Lithium iron phosphate battery, refers to the use of lithium iron phosphate as a cathode material lithium-ion battery. Lithium-ion battery cathode materials are mainly lithium cobalt oxide, lithium manganese oxide, lithium nickelate, ternary materials, lithium iron phosphate and so on. Lithium cobalt oxide which is currently the vast majority of lithium-ion battery using the cathode material.

Eight advantages

Improved safety performance

The P-O bond in the lithium iron phosphate crystal is stable and difficult to decompose, and it does not have the same structure as the lithium cobalt oxide, or it forms a strong oxidizing substance even at high temperature or overcharge. It has been reported that a small part of the sample is found to have a burning phenomenon in the acupuncture or short circuit experiment, but there is no case of explosion, and the overcharge test uses a high voltage charge that is much higher than its own discharge voltage. Explosion phenomenon. Even so, its overcharge safety than ordinary liquid electrolyte lithium cobalt oxide battery, has been greatly improved.

Improved life expectancy

Lithium iron phosphate batteries refer to lithium ion batteries using lithium iron phosphate as the cathode material.

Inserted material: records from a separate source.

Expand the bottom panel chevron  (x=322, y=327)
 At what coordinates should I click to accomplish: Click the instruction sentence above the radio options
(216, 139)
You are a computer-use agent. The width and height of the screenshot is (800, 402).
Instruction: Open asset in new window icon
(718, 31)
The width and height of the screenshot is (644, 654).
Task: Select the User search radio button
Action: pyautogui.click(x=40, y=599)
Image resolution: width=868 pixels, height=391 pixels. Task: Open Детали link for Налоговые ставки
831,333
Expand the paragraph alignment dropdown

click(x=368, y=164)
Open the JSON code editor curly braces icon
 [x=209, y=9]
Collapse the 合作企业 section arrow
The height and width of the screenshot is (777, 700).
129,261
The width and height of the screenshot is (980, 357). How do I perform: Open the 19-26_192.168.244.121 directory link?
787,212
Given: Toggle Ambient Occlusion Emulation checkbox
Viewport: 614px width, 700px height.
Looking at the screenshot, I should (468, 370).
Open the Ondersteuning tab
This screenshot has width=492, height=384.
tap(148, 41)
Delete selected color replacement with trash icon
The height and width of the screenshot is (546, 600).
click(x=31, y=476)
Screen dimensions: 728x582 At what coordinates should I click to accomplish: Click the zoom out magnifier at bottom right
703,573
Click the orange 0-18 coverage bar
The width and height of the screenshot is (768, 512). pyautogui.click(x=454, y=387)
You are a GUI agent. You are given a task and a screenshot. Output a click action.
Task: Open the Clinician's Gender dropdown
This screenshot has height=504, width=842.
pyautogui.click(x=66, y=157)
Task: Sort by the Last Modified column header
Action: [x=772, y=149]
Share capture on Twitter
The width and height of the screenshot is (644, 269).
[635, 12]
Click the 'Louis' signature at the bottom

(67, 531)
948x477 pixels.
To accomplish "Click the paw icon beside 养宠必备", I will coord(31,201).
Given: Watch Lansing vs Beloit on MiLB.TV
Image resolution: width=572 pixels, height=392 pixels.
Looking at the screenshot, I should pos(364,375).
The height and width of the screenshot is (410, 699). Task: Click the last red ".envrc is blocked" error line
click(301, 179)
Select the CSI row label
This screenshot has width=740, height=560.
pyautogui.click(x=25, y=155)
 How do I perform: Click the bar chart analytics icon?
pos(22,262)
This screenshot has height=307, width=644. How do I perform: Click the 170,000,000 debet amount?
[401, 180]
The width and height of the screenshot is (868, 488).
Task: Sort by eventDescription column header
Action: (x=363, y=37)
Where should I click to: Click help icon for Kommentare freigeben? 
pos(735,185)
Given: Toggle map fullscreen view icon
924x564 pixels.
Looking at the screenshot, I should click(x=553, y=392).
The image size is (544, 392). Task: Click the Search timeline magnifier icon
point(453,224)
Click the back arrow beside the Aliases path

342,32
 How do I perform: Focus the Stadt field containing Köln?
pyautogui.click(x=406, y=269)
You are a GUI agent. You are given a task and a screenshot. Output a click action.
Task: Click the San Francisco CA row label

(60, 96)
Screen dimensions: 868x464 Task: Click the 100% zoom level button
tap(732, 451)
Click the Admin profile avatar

Long life lead-acid battery cycle life of about 300 times, the highest will be 500 times, while the lithium iron phosphate battery, the cycle life of more than 2000 times, the standard charge (5 hours rate) use, up to 2000 times. The same quality lead-acid battery is the "new half year, the old half year, maintenance and maintenance of six months", up to 1 ~ 1.5 years, and lithium iron phosphate batteries in the same conditions, the theoretical life will reach 7 to 8 years. Considering, the performance-cost ratio is more than four times theoretically for lead-acid batteries.

Can be a large current rapid discharge

Large current discharge can be high current 2C fast charge and discharge, in a dedicated charger, 1.5C charge 40 minutes to make the battery is full, starting current up to 2C, and lead-acid batteries without this performance.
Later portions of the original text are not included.